It's such a sweet climb. Deserves better than to languish in obscurity ('though in plain sight).
Maybe if it was a bit safer, more folks would get on, and enjoy it.
Curve Like Her 5.9 (+ in modern rating) 3 pitches
First pitch slightly awkward ramp to short fist crack
Second pitch- a manky pin protected a thin face traverse
a (now better) bolt protects somewhat runout face.
Third pitch- Some undercling, and an arete
we left this one for flavor- there's a gear placement nearby
The top anchor- before
rap- angling to 'cornhole' anchor- replaced one bolt, and double rope rap to ground, although you can probably do it with one rope and intermediate anchor.
While we were in the process, another party came up and climbed the route. They said they saw us, & heard the drilling.
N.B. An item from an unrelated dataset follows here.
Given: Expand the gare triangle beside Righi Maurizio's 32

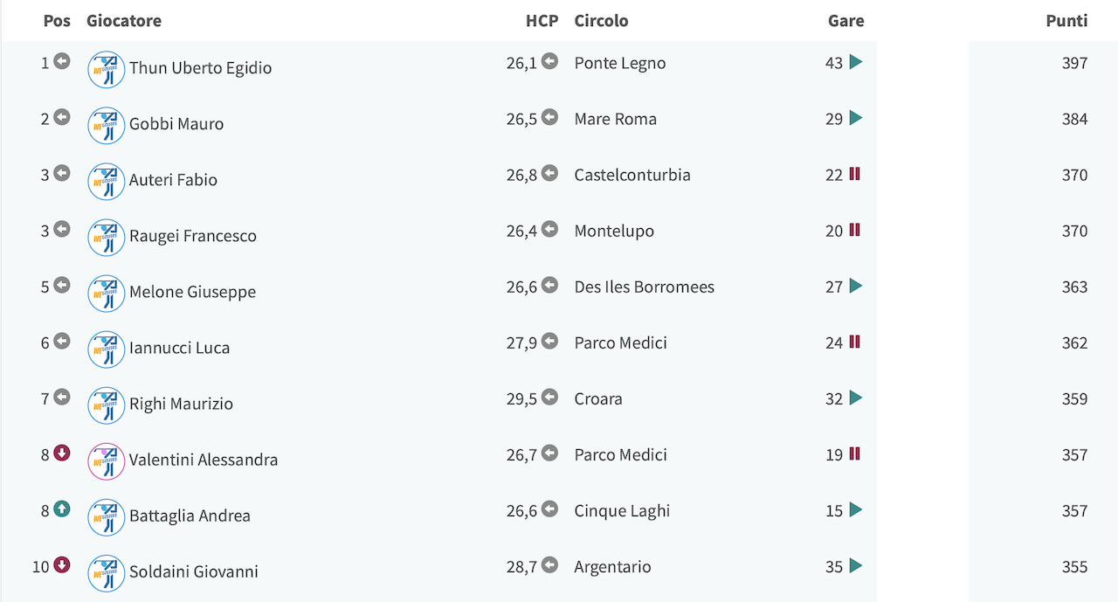Looking at the screenshot, I should [x=856, y=398].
I guess this confirms the adage: "If you rebolt it, they will come."
Anyway, it's pretty safe now- check it out.
Second project: 'Trilogy'- Harlequin Dome
First pitch- cracks in a shallow corner. On the stiff side of 5.8 I thought, to moderate cracks.
Second pitch- moderate cracks to the base of slab
Third pitch- friction following a dike past 4 bolts. Says 5.9 and .10b in the book, but I whipped off the '5.9' section multiple times, and the .10b a couple, so I'd give it .10c. The Reid topo is not too accurate. Shares the (formerly 1 bolt) top anchor with 'Harlot'
Added 2 bolts to top anchor
Replacing the face bolts
The middle section of this climb is pretty low key, but the approach is short, and the scenery up top is great.
Potential new route- oddly, the camera wouldn't focus. Probably better that way.
So besides swimming, beer drinking, etc. that was the deal. Thanks to ASCA and the SAR guys for a bunch of bolts, and to the mountain spirits for having us.